* [YOUR TASK] Continue the personal account of 21 Day Fix challenges and living with anxiety and depression, starting right after its last sentence.

21 Day Fix challenges are no joke. When they say “challenge” they mean it. The challenge groups I participate in are 30 days long. It includes 7 days of prep, 3 weeks (21 days) of the 21 Day Fix, then 2 days follow-up. It's really great to have the support of the group and the daily check-in. Plus the themed daily lessons and assignments help too. Here are the two challenges I have participated in:
Throughout my life I have struggled with anxiety. I can be a perfectionist, hard on myself, and I don't handle stress well. A full schedule gives me “brain overload” and I get really stressed out, even if the events themselves aren't stressful. I have been trying to manage it for as long as I can remember but it constantly comes back. The anxiety then leads to depression. Depression is different for everyone. It's kind of a wide-range diagnosis. In fact it's so wide that many people can get depressed and not realize it. See all of the symptoms HERE. For me personally my symptoms include, loss of interest. lack of patience and irritability, lack of energy, sleep issues, and frequent headaches. When I get overwhelmed with anxiety that leads to my “funks” I honestly could just hide away in my bed with my Kindle all day while eating chocolate. These episodes can sometimes be as frequent as once or twice a month and last up to a week. Sometimes I can go a month or two and not experience any at all. It's kind of random which makes it annoying. I can't “snap out of it” and it just makes my life harder than it has to be. I literally get depressed for what seems like no reason at all. I mean my life isn't perfect but it's pretty good and I'm mostly content. I honestly can't complain yet I get depressed regularly. Go figure!

* [AVAILABLE DATA]
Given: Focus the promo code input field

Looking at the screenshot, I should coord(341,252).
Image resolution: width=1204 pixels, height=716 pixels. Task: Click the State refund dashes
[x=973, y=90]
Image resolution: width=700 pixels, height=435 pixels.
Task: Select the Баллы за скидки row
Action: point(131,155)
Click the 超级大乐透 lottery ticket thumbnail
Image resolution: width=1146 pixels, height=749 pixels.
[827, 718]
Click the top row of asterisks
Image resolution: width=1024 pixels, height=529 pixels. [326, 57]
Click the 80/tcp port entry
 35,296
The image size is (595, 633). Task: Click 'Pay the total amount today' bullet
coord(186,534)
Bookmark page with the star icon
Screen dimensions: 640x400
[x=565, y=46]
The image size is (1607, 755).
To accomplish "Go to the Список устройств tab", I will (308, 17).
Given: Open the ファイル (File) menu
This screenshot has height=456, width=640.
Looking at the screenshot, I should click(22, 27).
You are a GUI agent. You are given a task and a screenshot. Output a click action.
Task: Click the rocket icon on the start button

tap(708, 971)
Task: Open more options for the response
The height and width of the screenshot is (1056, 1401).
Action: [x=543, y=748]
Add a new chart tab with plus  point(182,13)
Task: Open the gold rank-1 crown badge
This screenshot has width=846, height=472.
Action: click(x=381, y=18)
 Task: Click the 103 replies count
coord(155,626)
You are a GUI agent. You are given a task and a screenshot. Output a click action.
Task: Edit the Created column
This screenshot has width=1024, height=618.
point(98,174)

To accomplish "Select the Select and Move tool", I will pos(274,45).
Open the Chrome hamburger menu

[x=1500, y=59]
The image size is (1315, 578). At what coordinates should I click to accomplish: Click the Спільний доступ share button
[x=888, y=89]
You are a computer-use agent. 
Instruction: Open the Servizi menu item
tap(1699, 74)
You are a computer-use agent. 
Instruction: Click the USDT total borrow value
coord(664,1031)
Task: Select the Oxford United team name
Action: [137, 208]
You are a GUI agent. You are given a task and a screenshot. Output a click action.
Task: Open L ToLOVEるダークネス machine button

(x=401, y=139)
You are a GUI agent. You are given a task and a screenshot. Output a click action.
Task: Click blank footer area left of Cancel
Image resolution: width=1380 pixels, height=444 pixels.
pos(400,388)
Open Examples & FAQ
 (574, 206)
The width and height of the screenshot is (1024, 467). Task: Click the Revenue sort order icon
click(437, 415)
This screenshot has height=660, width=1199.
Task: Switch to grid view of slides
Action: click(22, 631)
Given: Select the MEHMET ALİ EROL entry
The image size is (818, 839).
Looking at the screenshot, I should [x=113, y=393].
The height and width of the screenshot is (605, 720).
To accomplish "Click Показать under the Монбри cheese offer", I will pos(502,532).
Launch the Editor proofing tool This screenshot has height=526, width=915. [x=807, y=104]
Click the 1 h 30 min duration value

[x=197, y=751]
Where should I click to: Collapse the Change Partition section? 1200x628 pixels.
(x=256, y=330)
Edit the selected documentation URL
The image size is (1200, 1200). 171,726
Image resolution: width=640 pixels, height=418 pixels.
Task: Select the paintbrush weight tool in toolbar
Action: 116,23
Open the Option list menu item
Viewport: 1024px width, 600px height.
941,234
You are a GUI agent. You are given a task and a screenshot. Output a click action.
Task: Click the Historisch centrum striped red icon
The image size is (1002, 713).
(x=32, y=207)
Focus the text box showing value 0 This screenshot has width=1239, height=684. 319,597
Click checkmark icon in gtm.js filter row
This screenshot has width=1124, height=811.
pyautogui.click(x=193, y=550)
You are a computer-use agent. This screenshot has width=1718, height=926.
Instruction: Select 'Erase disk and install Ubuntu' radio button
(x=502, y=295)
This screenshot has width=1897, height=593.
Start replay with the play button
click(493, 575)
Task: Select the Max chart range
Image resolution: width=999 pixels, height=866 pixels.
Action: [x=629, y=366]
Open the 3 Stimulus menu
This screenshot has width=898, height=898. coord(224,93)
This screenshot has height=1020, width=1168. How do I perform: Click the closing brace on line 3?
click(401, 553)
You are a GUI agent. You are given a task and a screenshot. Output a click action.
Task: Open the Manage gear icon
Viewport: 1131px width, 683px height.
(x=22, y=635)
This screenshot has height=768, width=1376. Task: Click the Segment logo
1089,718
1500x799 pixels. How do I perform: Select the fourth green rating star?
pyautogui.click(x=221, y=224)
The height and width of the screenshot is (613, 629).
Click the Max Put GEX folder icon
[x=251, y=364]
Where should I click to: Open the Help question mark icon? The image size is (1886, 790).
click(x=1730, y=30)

* [EXERCISE OUTPUT]
Naturally 21 day fix Challenges are even more difficult than they have to be. During my “episodes” I lose sight of my long term goals and every moment of the challenge seems like an uphill battle. I wrote articles about Motivations and Getting Out of My Own Head because I wanted something to look back on and visually remind me of what I really want.
Don't get my wrong, I'm not saying depression and anxiety are excuses as to not meeting my goals. I'm just saying that it makes me have to work that much harder. Everyone has their challenges when it comes to weight loss and getting healthy. These are mine. I conquered the hydration problem. (Yay!). I actually like working out at the gym. (I know, right?!) I also really like fruits and vegetables, whole grains, etc. Some days I literally have to drag myself out of bed and get going. I will tell you that I'm always glad I did.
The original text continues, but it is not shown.